- _Provided records_
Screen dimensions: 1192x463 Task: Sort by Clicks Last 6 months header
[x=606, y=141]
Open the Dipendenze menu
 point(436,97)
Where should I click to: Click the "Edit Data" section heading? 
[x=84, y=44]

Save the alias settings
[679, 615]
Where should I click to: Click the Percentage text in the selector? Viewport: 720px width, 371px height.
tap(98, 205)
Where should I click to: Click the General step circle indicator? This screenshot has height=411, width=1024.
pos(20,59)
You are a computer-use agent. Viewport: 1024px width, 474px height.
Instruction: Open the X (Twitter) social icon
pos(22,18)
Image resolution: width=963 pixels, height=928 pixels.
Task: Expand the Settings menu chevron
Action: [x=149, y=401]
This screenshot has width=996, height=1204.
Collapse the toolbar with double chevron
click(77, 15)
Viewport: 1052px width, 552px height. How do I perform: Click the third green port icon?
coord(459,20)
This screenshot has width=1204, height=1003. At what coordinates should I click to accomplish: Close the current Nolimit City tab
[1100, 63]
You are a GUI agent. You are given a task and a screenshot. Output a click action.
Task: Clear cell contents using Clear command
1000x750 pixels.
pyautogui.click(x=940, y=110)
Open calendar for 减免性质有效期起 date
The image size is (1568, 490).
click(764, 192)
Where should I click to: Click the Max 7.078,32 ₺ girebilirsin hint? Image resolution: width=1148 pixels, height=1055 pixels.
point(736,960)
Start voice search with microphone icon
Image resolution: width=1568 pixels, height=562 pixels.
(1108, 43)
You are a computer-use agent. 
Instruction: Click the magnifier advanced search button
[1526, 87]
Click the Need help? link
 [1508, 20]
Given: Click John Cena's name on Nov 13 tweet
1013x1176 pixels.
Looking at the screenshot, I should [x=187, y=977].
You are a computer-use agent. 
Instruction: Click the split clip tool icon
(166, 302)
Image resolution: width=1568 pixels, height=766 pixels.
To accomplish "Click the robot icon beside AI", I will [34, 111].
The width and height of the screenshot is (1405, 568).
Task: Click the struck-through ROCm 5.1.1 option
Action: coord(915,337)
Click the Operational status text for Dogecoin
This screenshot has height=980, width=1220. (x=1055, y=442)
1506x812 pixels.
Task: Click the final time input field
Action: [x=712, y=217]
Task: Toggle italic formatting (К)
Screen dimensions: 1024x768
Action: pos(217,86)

- _What the exercise asks_
Retype the whole listing exactly.

- _Solution for this problem_
Screen dimensions: 1192x463 Task: Sort by Clicks Last 6 months header
[x=606, y=141]
Open the Dipendenze menu
 point(436,97)
Where should I click to: Click the "Edit Data" section heading? 
[x=84, y=44]

Save the alias settings
[679, 615]
Where should I click to: Click the Percentage text in the selector? Viewport: 720px width, 371px height.
tap(98, 205)
Where should I click to: Click the General step circle indicator? This screenshot has height=411, width=1024.
pos(20,59)
You are a computer-use agent. Viewport: 1024px width, 474px height.
Instruction: Open the X (Twitter) social icon
pos(22,18)
Image resolution: width=963 pixels, height=928 pixels.
Task: Expand the Settings menu chevron
Action: [x=149, y=401]
This screenshot has width=996, height=1204.
Collapse the toolbar with double chevron
click(77, 15)
Viewport: 1052px width, 552px height. How do I perform: Click the third green port icon?
coord(459,20)
This screenshot has width=1204, height=1003. At what coordinates should I click to accomplish: Close the current Nolimit City tab
[1100, 63]
You are a GUI agent. You are given a task and a screenshot. Output a click action.
Task: Clear cell contents using Clear command
1000x750 pixels.
pyautogui.click(x=940, y=110)
Open calendar for 减免性质有效期起 date
The image size is (1568, 490).
click(764, 192)
Where should I click to: Click the Max 7.078,32 ₺ girebilirsin hint? Image resolution: width=1148 pixels, height=1055 pixels.
point(736,960)
Start voice search with microphone icon
Image resolution: width=1568 pixels, height=562 pixels.
(1108, 43)
You are a computer-use agent. 
Instruction: Click the magnifier advanced search button
[1526, 87]
Click the Need help? link
 [1508, 20]
Given: Click John Cena's name on Nov 13 tweet
1013x1176 pixels.
Looking at the screenshot, I should [x=187, y=977].
You are a computer-use agent. 
Instruction: Click the split clip tool icon
(166, 302)
Image resolution: width=1568 pixels, height=766 pixels.
To accomplish "Click the robot icon beside AI", I will [34, 111].
The width and height of the screenshot is (1405, 568).
Task: Click the struck-through ROCm 5.1.1 option
Action: coord(915,337)
Click the Operational status text for Dogecoin
This screenshot has height=980, width=1220. (x=1055, y=442)
1506x812 pixels.
Task: Click the final time input field
Action: [x=712, y=217]
Task: Toggle italic formatting (К)
Screen dimensions: 1024x768
Action: pos(217,86)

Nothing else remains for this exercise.